◆ **Exercise brief**:
Take the line holding "Text... (213, 235)" as the first line of the answer and the last line of the listing as its end; retype everything between exactly.
*** Opening Data under study ***
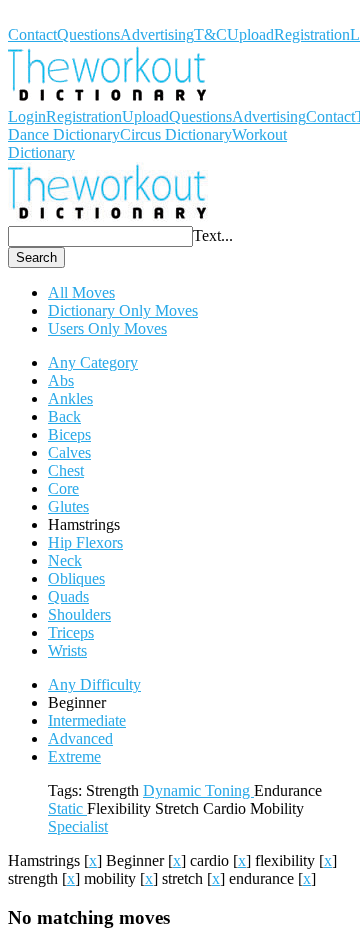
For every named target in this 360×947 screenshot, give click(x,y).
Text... (213, 235)
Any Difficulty (94, 684)
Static (67, 808)
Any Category (93, 362)
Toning (229, 790)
*** Closing Data under study ***
◆ **Response to the exercise**:
Text... (213, 235)
Any Difficulty (94, 684)
Static (67, 808)
Any Category (93, 362)
Toning (229, 790)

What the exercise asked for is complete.